[On the Variety of After-Death States]
Theosophist, September, 1882
Article Selection from “Letters on Esoteric Theosophy” | Note by H.P.B.
. . . When les espirits souffrants I am describing—to borrow a phrase from the French spiritists—though I do not think the French spiritsts have yet realized exactly to what class of entities the phrase applies,— find themselves offered that partial return to life that mediumship affords them, they are tempted to overload their Karma, so to speak, to assuage their thirst for life at the unwholesome spring to which they are invited. If they were of a very material sensual type in life, the enjoyments they will seek will be of a kind, the indulgence of which in their disembodied state may readily be conceived even more prejudicial to their Karma than similar indulgences would have been in life. In such cases, facilis est descensus. Cut off in the full flush of earthly passions which bind them to familiar scenes, they are enticed by the opportunities which mediums afford them to gratify these vicariously. They are the Pisachas, the Incubi and Succubi of mediæval writings, the demons of third, gluttony, lust, and avarice, elementaries of intensified craft, wickedness, and cruelty, provoking their victims to crimes and revelling in their commission.1 They not only ruin their victims, but their own future, and the Ego which might, if burdened with no heavier load than it accumulated for itself during life, have ripened by degrees into a spiritual regeneration, is hopelessly dragged down by the infamy of its after-life, and lost for ever. . . .

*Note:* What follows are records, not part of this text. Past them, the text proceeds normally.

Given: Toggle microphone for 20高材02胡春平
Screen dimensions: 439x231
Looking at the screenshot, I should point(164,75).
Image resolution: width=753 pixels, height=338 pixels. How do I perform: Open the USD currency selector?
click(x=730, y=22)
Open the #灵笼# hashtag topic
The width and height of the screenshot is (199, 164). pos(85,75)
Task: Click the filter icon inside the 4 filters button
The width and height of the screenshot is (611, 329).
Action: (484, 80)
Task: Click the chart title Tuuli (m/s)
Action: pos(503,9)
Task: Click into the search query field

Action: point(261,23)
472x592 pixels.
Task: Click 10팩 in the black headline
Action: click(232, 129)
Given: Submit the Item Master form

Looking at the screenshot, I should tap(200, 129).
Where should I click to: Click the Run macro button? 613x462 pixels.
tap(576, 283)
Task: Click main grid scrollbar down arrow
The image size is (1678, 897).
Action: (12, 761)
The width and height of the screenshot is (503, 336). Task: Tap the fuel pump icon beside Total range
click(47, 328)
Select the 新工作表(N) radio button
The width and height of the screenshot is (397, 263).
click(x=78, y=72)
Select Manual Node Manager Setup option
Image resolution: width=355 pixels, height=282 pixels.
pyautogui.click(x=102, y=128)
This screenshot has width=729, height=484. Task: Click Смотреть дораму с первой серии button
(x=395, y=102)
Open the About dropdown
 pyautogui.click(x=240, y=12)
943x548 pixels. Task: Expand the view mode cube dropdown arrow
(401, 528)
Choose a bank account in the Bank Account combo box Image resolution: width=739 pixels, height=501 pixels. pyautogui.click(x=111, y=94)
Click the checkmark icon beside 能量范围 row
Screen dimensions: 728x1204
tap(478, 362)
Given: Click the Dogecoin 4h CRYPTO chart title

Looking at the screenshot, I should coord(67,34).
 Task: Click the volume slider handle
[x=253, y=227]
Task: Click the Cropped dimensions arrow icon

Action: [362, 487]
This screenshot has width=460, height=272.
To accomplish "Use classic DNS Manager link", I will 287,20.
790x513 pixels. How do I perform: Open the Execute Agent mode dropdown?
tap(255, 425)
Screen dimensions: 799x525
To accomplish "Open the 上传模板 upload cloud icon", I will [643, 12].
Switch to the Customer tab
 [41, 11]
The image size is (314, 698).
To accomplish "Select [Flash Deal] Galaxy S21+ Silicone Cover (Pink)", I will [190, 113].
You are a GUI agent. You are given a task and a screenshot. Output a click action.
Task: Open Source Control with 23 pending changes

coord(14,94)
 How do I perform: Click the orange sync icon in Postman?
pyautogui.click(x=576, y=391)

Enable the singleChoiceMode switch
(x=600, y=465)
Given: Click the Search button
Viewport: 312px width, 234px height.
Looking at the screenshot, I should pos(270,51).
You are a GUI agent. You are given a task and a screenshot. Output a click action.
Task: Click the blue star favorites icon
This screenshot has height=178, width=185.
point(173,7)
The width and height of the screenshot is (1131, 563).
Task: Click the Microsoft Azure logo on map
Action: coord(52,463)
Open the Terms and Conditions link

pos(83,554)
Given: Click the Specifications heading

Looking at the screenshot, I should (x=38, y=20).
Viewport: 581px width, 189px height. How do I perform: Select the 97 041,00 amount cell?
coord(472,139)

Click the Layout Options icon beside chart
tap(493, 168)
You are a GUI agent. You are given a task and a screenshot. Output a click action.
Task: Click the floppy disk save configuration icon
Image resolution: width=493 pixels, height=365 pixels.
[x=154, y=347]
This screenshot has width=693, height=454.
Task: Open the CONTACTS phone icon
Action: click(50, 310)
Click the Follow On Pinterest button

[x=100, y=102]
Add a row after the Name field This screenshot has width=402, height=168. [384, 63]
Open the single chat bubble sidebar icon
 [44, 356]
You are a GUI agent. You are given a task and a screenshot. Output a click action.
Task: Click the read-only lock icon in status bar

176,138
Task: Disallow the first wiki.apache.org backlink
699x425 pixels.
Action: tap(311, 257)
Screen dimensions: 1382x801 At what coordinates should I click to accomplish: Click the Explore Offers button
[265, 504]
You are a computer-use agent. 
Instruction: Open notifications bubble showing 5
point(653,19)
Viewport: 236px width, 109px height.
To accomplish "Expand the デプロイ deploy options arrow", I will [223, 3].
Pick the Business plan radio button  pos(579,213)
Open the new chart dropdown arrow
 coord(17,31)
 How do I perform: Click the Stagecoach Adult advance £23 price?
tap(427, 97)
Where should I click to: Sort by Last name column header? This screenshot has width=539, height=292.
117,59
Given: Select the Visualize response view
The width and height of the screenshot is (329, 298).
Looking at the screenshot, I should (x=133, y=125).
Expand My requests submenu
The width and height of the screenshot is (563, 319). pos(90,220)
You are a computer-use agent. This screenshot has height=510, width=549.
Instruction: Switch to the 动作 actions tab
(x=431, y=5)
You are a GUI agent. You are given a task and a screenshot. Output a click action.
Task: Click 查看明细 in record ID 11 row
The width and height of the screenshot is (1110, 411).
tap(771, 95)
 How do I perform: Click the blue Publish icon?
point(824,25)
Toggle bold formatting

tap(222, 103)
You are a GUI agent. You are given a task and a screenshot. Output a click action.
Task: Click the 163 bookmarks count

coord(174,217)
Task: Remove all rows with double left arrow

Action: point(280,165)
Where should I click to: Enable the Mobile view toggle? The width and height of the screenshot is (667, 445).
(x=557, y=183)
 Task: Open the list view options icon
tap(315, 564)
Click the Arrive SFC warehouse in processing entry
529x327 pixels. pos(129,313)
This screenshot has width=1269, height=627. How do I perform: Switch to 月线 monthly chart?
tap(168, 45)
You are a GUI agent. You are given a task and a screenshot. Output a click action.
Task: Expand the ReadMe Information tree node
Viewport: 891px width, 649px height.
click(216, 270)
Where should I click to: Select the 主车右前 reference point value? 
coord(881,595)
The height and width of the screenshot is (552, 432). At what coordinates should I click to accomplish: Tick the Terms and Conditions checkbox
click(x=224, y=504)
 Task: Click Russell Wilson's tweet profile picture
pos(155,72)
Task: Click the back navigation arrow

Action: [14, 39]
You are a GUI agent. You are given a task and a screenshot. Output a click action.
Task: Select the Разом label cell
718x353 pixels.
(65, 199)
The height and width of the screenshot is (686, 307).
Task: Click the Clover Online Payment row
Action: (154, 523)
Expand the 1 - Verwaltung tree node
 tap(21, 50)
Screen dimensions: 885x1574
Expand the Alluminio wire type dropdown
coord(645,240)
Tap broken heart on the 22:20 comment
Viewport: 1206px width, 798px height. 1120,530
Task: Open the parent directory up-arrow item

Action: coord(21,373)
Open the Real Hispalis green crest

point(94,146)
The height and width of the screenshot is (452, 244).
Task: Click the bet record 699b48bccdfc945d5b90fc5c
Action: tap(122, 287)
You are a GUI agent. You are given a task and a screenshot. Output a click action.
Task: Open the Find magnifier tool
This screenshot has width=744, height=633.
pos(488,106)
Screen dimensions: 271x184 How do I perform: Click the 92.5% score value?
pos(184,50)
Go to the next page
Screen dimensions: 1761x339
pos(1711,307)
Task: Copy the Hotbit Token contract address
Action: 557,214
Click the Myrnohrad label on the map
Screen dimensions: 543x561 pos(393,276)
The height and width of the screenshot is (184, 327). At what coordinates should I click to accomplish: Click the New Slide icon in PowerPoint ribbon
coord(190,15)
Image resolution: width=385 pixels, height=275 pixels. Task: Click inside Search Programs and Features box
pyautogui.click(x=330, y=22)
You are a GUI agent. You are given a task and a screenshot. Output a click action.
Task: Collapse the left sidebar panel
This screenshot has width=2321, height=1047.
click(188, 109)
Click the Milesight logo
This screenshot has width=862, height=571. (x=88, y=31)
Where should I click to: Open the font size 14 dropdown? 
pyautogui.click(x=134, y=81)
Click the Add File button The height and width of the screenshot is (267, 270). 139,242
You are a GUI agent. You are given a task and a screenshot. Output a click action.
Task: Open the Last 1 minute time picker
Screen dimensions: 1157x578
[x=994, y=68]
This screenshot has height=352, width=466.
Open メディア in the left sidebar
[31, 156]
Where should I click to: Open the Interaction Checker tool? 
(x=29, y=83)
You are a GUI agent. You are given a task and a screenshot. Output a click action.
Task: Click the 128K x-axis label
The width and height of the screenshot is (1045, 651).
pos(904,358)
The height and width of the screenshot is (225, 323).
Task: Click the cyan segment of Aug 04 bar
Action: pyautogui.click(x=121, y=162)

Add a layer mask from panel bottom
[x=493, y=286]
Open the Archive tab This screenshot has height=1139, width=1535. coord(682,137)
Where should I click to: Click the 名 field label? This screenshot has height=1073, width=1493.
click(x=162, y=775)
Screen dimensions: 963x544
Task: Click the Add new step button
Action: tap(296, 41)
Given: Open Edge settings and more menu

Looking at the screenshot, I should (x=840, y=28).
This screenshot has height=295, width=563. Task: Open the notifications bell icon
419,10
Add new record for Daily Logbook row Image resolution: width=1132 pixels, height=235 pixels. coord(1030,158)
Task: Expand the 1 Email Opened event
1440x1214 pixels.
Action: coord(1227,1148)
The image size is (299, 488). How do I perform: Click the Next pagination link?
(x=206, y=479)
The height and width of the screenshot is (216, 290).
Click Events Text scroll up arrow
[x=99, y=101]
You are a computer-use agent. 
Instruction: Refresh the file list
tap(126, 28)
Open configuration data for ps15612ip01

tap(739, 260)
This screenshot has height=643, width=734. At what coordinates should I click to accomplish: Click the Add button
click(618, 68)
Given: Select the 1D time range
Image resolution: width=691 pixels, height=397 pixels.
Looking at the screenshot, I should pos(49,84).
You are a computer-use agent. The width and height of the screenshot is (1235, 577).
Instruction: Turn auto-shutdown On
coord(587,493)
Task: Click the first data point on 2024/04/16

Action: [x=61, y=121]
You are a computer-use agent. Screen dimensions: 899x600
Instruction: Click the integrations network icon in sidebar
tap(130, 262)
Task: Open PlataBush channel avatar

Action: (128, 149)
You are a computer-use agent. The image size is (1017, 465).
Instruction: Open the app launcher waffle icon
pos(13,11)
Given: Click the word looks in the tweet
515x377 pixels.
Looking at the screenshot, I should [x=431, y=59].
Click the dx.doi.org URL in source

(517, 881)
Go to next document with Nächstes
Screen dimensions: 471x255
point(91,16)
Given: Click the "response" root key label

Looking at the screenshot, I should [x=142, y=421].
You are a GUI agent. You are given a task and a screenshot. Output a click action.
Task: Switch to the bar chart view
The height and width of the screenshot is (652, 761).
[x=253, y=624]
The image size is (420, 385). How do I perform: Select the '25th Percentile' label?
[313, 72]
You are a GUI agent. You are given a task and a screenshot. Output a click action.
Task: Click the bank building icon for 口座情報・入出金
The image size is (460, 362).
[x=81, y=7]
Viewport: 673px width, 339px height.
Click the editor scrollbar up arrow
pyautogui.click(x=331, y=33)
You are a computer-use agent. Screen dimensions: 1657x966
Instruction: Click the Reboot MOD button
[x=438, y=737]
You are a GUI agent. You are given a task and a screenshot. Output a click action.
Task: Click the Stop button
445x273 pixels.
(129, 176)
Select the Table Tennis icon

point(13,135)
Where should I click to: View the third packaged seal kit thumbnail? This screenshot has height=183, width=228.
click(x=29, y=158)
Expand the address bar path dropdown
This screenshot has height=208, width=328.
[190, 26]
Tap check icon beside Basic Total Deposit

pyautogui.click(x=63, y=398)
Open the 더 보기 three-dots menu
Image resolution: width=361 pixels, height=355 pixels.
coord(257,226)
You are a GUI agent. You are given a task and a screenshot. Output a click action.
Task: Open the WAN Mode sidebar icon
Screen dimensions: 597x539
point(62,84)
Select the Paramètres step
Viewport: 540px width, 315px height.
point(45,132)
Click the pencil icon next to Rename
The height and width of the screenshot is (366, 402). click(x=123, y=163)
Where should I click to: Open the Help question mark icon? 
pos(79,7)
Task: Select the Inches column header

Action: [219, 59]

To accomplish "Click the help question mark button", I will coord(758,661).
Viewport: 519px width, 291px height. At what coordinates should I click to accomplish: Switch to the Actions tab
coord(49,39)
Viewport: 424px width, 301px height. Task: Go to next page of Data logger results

1. The variety of states after death is greater, if possible, than the variety of human lives upon this earth. As remarked further on, not all, by any means, become pisachas, nor are they all Earth-walkers. The victims of accident are generally exempt from this curse, only those falling into the current of attraction who die full of some engrossing earthly passion; the Selfish who have never given a thought to anyone but their own selves. Overtaken by death in the consummation—whether real or imaginary—of some master-passion of their life, the desire remaining unsatisfied even after a full realization, and they still craving after more, such can never pass beyond the earth’s attraction to wait for the hour of deliverance in happy ignorance and full oblivion. Among the “suicides” those to whom the statement of the writer applies in full are that class who commit the act in consequence of a crime, to escape the penalty of human law, or of their own remorse. Natural law cannot be broken with impunity; the inexorable causal relation between action and result has its full sway, but in the world of effects—the Kama-loka; and every case is met there by an adequate punishment, and in a thousand ways which would require volumes to describe them even superficially. In one of the future numbers of this magazine will be given quotations from the Buddhist Scriptures, and the Hindu Shastras concerning this subject with volume, page, and verse for easier verification.